In the home in which I grew up, the daily newspaper was almost as important to our everyday lives as the Bible.
Daddy came home every night, finished his supper — which Mama brought to him on a tray as he relaxed in his favorite recliner — then picked up the paper and read every page. Until she died, Mama planned her day around the arrival of the newspaper. As soon it arrived, she hurried to get it, made a cup of coffee with cream and sugar then settled into her chair and savored the pages. She took hours to read every word.
Her favorite was the obituaries. Mama didn’t just read the obituaries. She studied them. Often, it seemed, she memorized them.
She would say things like, “I saw where Jack Pierce has got two funerals on the same day. He’s preachin’ one at 11 and another at 2” or “She must not have been saved. It said in her obituary that she was a member of the Baptist faith so she wouldn’t no member of a church or it would have said so” or “I didn’t know that they were kin but they sure were because he was listed as a survivor in the obituary.”
One Sunday afternoon, I ran by to see her and found her listlessly watching television. She threw an aggravated look at me when I walked in.
“What’s wrong?” I asked.
“My newspaper didn’t come today.” That was bad. Mama’s Sunday paper was worth five hours of afternoon reading. “I’m so mad I could spit nails.”
I walked straight to the phone and called the circulation department, only to get an automated recording. “I’ll go out to the store and get you one.”

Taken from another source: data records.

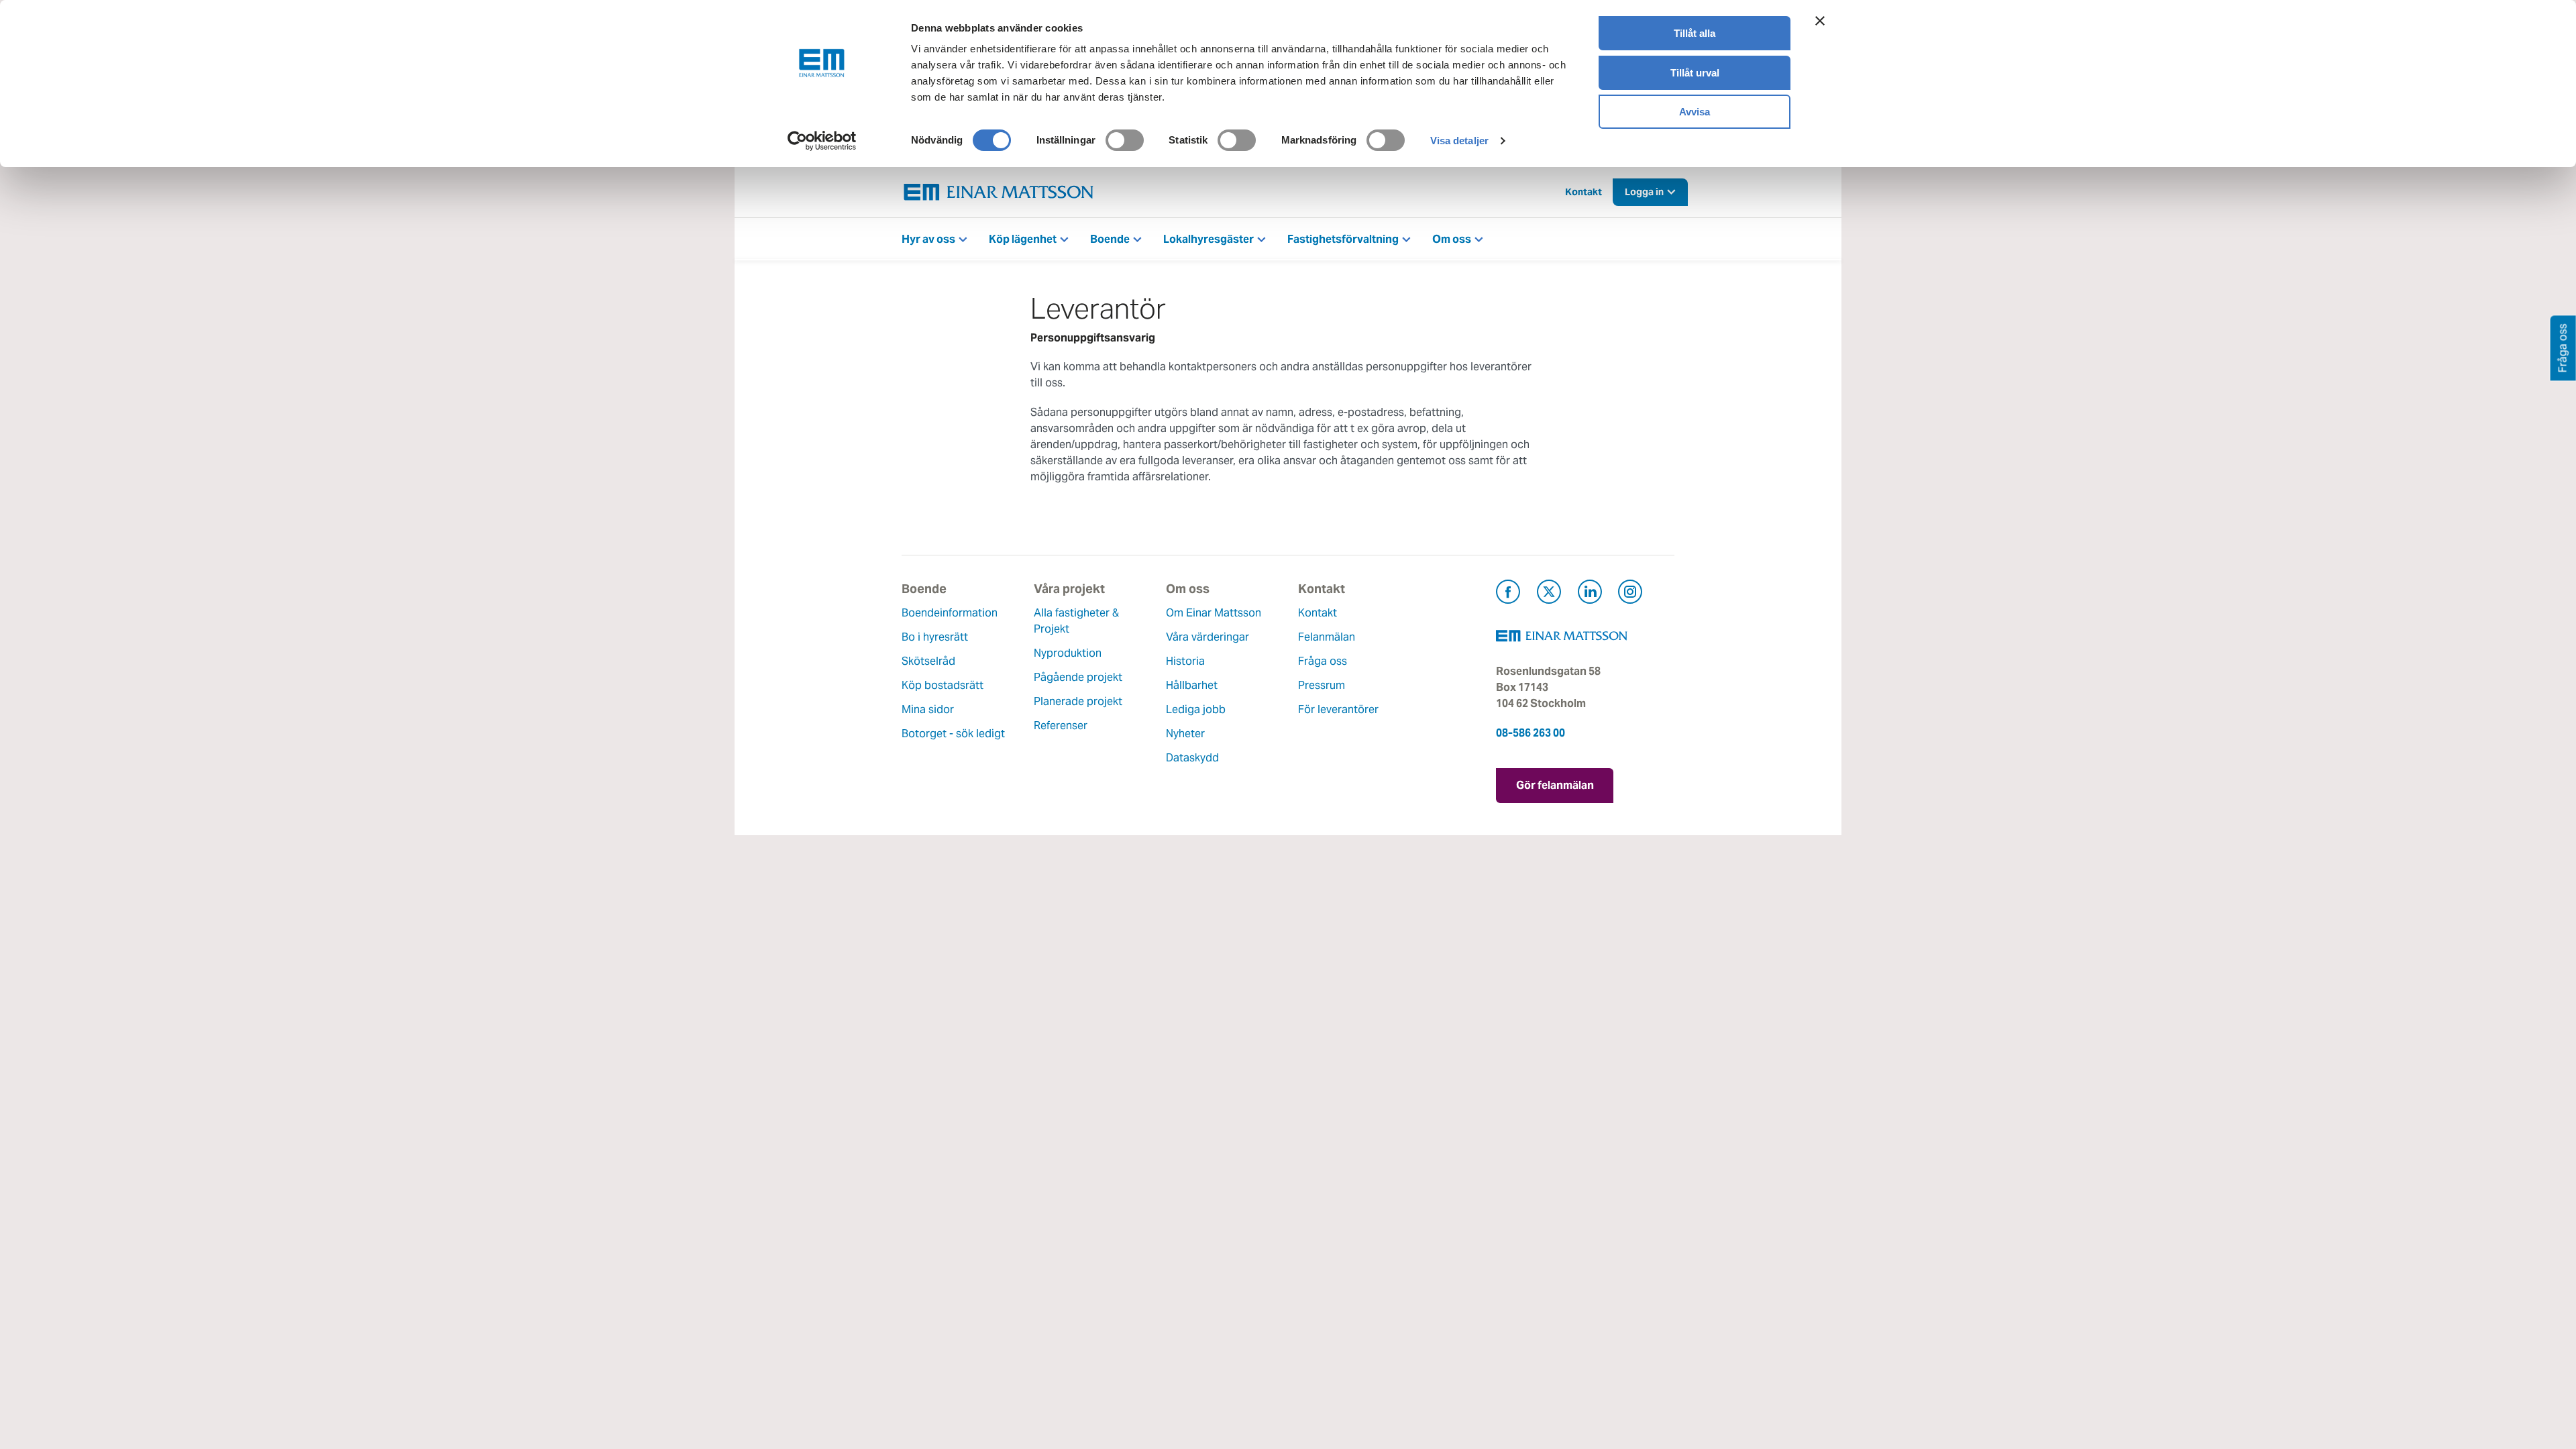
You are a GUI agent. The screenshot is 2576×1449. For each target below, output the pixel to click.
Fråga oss (1322, 661)
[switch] (1125, 140)
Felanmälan (1326, 637)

“No!” She jutted her chin out. “I ain’t payin’ twice for it. I’ll just do without.”
“I’ll pay for it.”
“I said ‘no” and I mean it. I’ll just do without.” Mama, just like me, could cut off her nose just as pretty as you please to spite her face.
As a child, I learned the importance of newspapers. My parents taught me that knowledge, especially in the world around us, is powerful and necessary. Their message was simple: Read the Bible, read the newspaper and you’ll be well rounded and well informed.

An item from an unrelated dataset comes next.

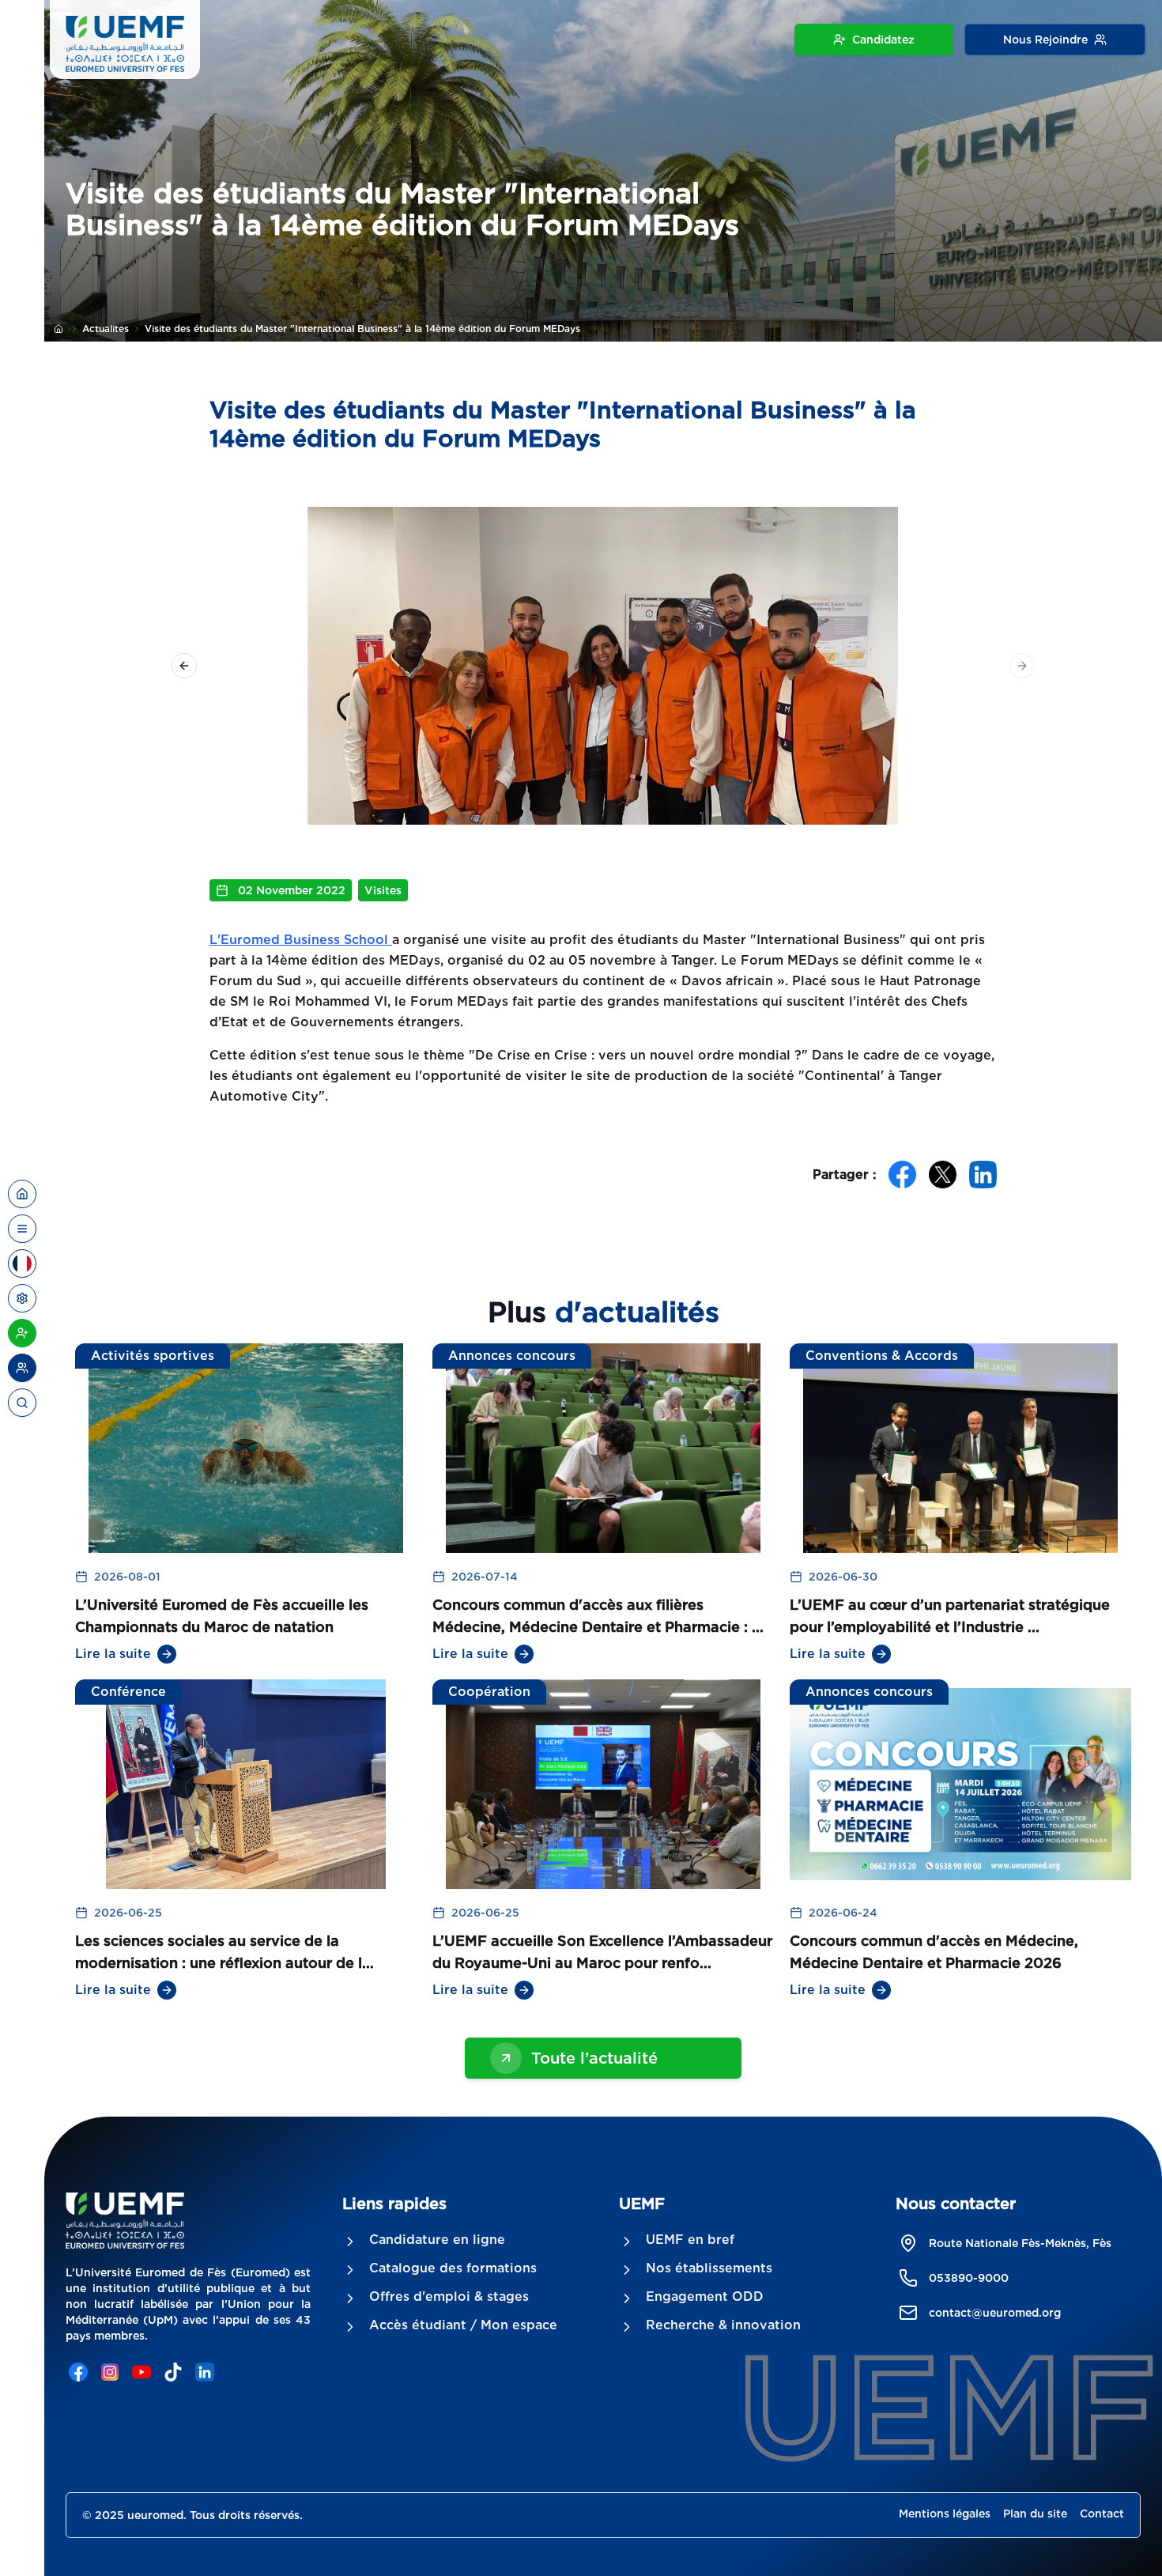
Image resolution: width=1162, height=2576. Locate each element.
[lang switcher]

Over the years, the news world has changed dramatically, thanks to the 24-hour news channels, radio talk shows and, of course, the Internet. Sadly, newspapers are moving to the background of folks’ lives. It’s a tough time because newspapers are having to reinvent themselves and find out what readers want. Entertainment, such as this kind of column, is growing in popularity while national and world news is less important to the reader who can see it on television.
Magazine supplements, columns, television guides, horoscopes, crossword puzzles, obituaries and the comics still lure readers in.
They’re important and will, most likely, be what sustains newspapers so that community papers can still bring readers the local news such as the hometown 4-H member who won a state competition, the woman who celebrated her 100th birthday and the high school teams who played each other.
The other day I ran across an enormous box of newspapers that chronicled my early career and the life of my family. There was a front-page photo of the time I learned to drive a race car (not well, I might add), the photo of my niece who was crowned as a queen of something or other, my nephew in his football uniform who had made a game-winning pass and another of my sister as she was sworn in as a postmaster.
Without newspapers, we’d have no paper record of those life moments.